Begeistert ist aber nicht nur Bunjko, sondern ganz besonders auch Susanne Dollinger: „Wir konnten im Vorfeld wählen, auf welche Schule Tim gehen soll.“ Die Dreifürsteinsteinschule (ein Sonderpädagogisches Bildungs- und Beratungszentrum) in Mössingen war eine Möglichkeit. Also eine besondere Schule für Kinder und Jugendliche mit Behinderung oder besonderen Beeinträchtigungen. Die andere Möglichkeit war eben die Mörikeschule in Sondelfingen, nur wenige Kilometer von Rommelsbach entfernt.

„Ich hatte aber richtig Bauchschmerzen, weil Tim oft sehr unruhig ist, weil er manchmal laut schreit und auch hin und wieder epileptische Anfälle hat“, berichtet Dollinger. Doch Stefanie Turki hatte als Rektorin der Mörikeschule alle Bedenken zerstreut. „Wir haben den Schwerpunkt der Inklusion in unserem Schulprofil – und es bewerben sich mittlerweile auch gezielt Lehrerinnen und Sonderpädagoginnen bei uns“, sagt Turki.

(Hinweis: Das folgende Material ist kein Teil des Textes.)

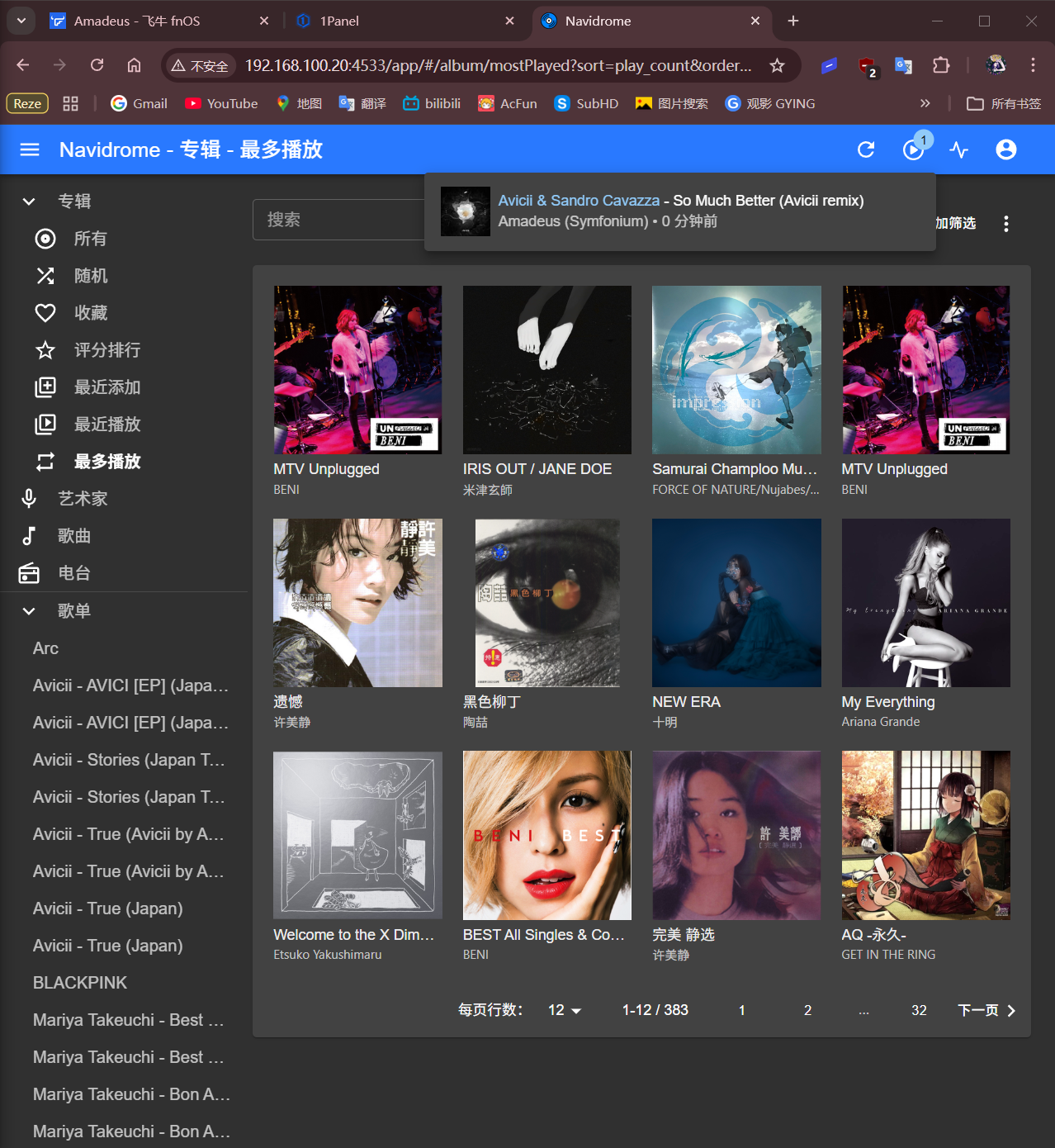Collapse the 专辑 albums section
This screenshot has width=1055, height=1148.
pos(29,202)

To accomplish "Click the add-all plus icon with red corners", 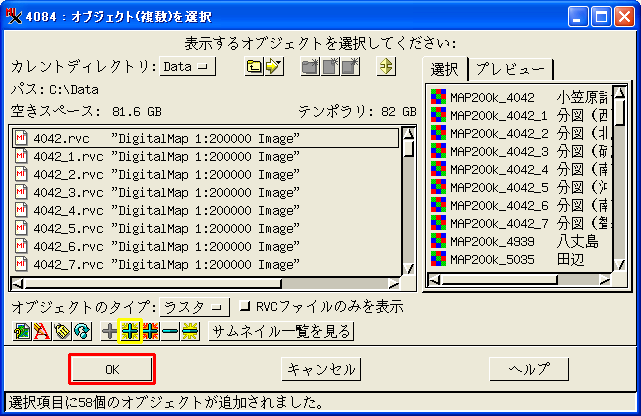I will [x=149, y=332].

„Uns wurde die übergroße Sorge genommen, dass die Betreuung hier nicht funktionieren könnte“, betont Susanne Dollinger. Sie hat insgesamt drei Kinder, als sie Tim in der Mörikeschule in guten Händen wusste, „ist mir eine Riesenlast von den Schultern genommen worden“, betont die Mutter. Es sei ein großes Glück, „dass Tim hier von nichts ausgeschlossen wird, er an allem teilhaben kann“.

Und voller Stolz nimmt Tim am Donnerstag sein mit der Hilfe von Frau Röhrl erstelltes Büchlein mit den „schönen Wörtern“ und stellt sie dann auch der Klasse vor. „Löwe“, sagt Tim. „Klavier.“ Andere Kinder hatten andere schöne Worte gefunden: Besuch. Sport. Mbappé. Oder auch Respekt. „An der Mörikeschule werden Kinder auf alle weiterführenden Schulen vorbereit, also auch aufs Gymnasium, alle erfahren hier ihre individuell beste Förderung“, hatte Schulrat Schüler betont. „Die Mörikeschule ist keine Inklusionsschule, sondern eine Schule für alle“, sagt Stefanie Turki. Auch Kinder ohne Deutschkenntnisse werden dort fürsorglich aufgenommen und lernen in ihrem eigenen gut betreuten Rhythmus.